Nowadays it’s kinda hard to wrap my head around it, but it gets even weirder than that. My mother also believed that the US Constitution was written by jesus through the founding fathers and that we would never be able to run out of oil because jesus would give us more. Her entire life was and is coordinated and enabled through the careful, painstaking efforts of her parents and ex-husband, so challenges to this worldview are rare. She justifies every hardship or speedbump as the result of her sinful failings. Somehow that translates to an assertion, taught to her children, that our lives are baaasically just a game of Sims that god plays when he’s not beating his wife.
Really, it’s not so much a coherent model of the world as it is an instinct that builds excuses. Anything that might cause her to question whether or not her idea of right and wrong might need calibration -> TRUST IN GOD. Anything that might cause her to question the sunday school lessons she received at age six -> TRUST IN GOD. She burns her toast -> TRUST IN GOD. It got worse after her head injury.
Excuse me. I have to go listen to Let it Go on endless repeat for another six hours.
Tunaro
Joyce’s perception filter continues to confound me.
David Herbert
It’s a defence mechanism.
Doctor_Who
Ever read The Restaurant at the End of the Universe?
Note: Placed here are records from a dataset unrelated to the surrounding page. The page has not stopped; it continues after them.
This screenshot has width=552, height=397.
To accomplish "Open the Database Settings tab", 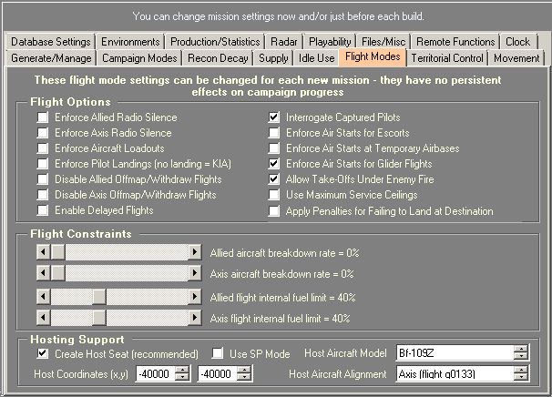I will [x=50, y=42].
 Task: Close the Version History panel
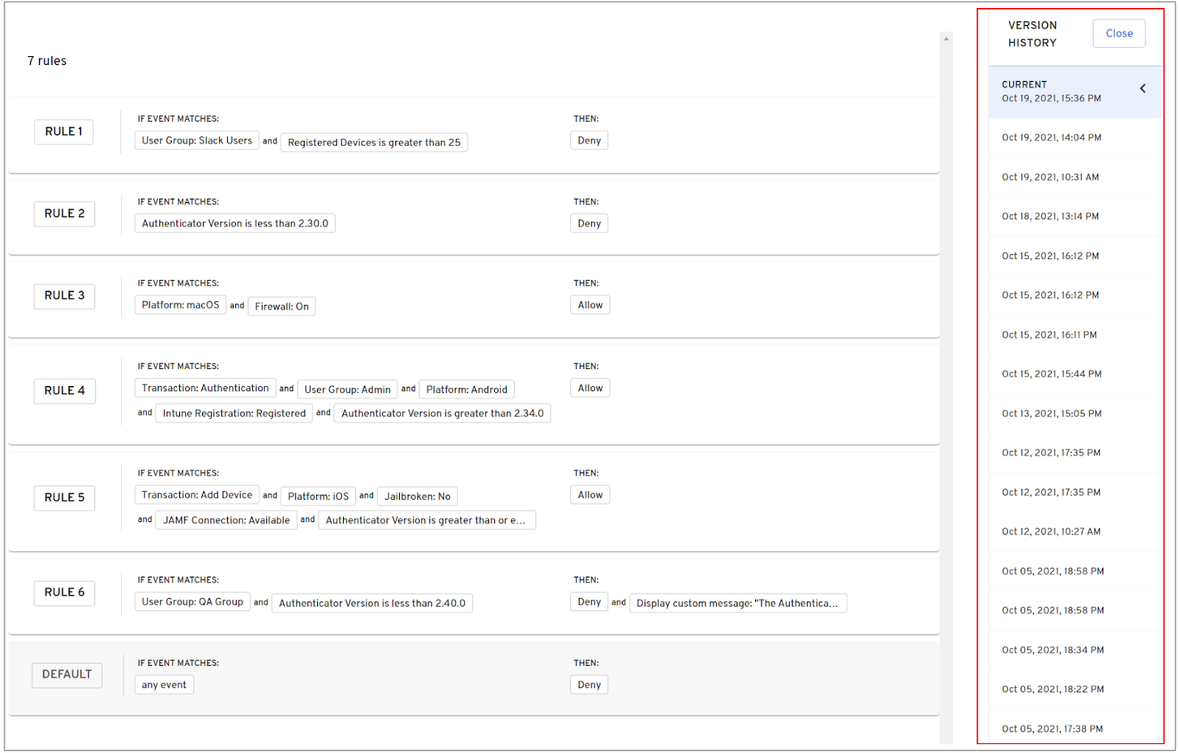pos(1118,33)
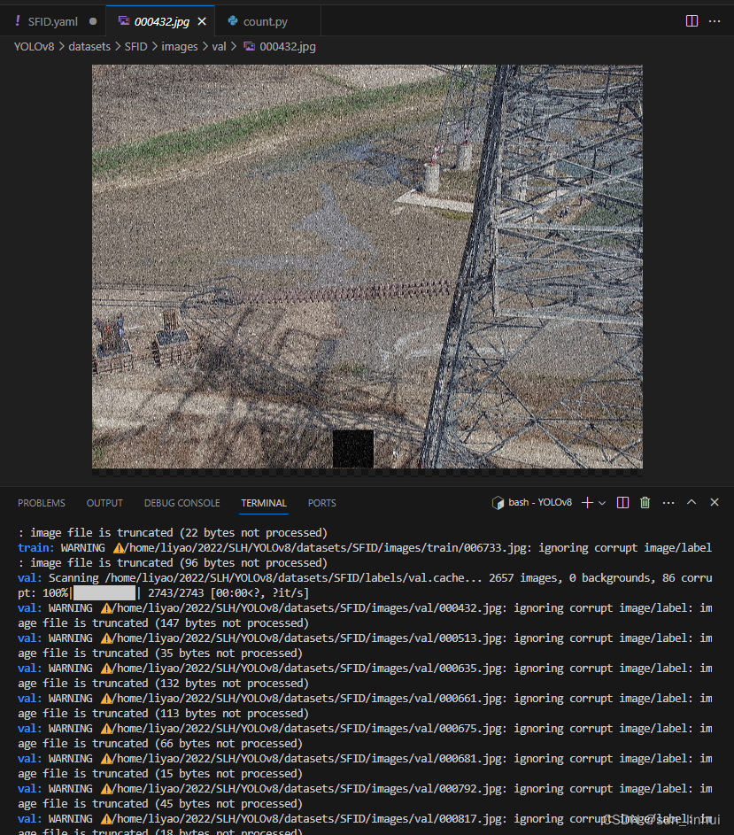Open the OUTPUT panel

tap(104, 502)
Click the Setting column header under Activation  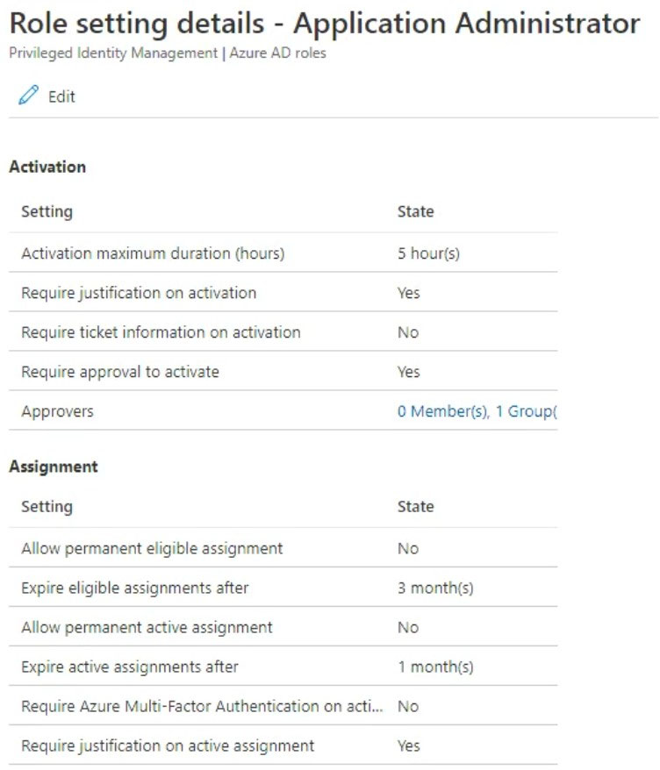47,211
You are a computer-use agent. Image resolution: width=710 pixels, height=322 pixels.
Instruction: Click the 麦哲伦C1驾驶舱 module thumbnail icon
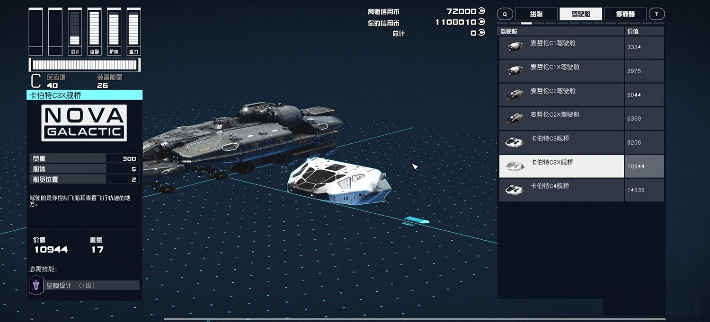coord(515,46)
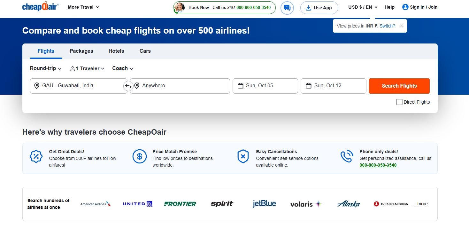Viewport: 469px width, 228px height.
Task: Select the United airline logo
Action: coord(137,204)
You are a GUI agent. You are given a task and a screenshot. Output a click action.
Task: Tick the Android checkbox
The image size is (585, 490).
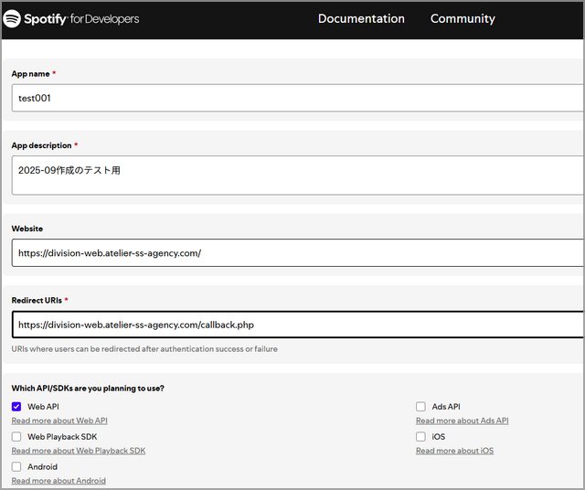16,467
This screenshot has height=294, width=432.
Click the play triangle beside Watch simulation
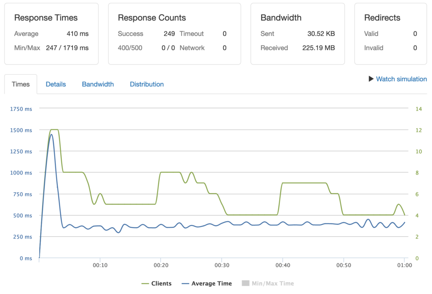[x=371, y=79]
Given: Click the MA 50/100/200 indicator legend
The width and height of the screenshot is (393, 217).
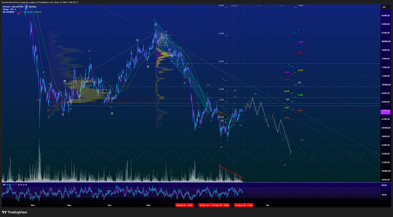Looking at the screenshot, I should [8, 12].
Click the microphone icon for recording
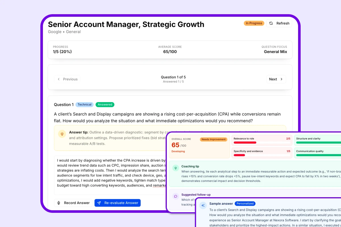This screenshot has width=341, height=227. click(x=59, y=203)
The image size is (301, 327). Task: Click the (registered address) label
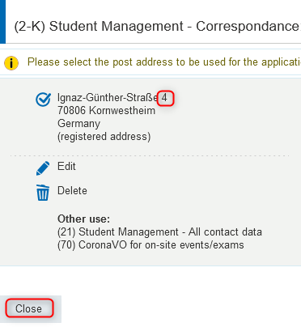[x=104, y=137]
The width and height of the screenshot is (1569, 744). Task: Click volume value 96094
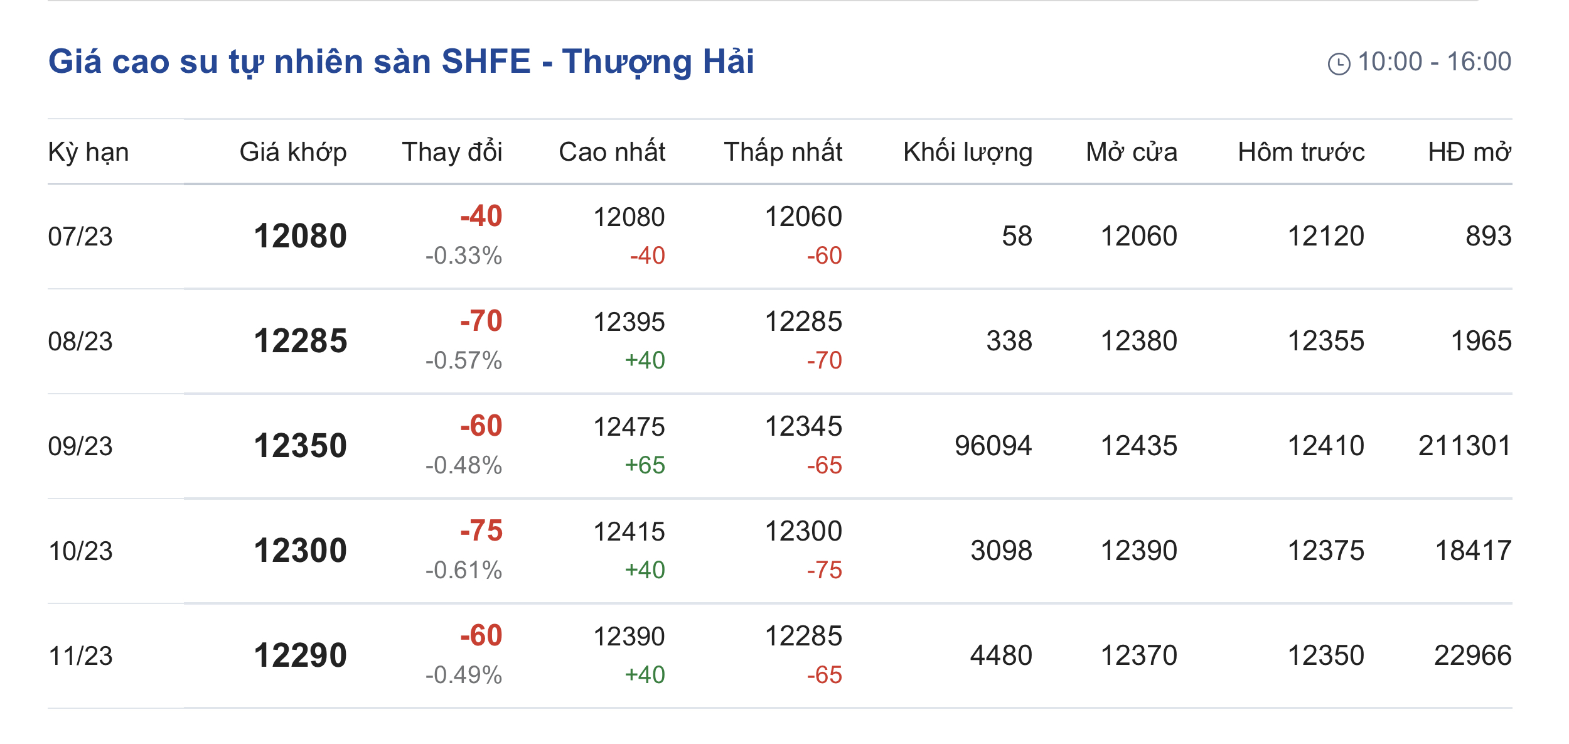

That bit with the Total Perspective Vortex, which shows you a scale model of the entire universe, and your relevance to it all, and shatters the minds of any who witness it, because we’ve all developed delusions of significance to cope with out lives?
The real world would probably have that effect on Joyce. Then again, she’s been pretty resilient so far. If she saw the world as it truly is, she might just decide to put unicorn stickers on it.
Ace
I am not familiar with that at all, but it sounds silly. We are significant to ourselves, and that is what matters (if it even does… that’s taking for granted that being significant is somehow important). It is completely irrelevant whether or not we’re significant on a universal scale; why would anybody even care? Would we get a medal or a trophy if we were?
I don’t know why I’m arguing against a piece of fiction, but anyways.
Morgauxo
That’s kind of how I felt when I read that book. Then again.. I have never had the opportunity to look into a Total Perspective Vortex.
Tunaro
I find the idea of my complete insignificance oddly liberating. It doesn’t matter to the universe what I do, so I’m completely free to do what I really want in life. Is that messed up?
IncadescentFlame
Well put, Doctor.
But I think she might freak out over the sheer importance raptors have in the universe. I know I would.
TJ Baltimore
I’m pretty sure that Dina already knows this.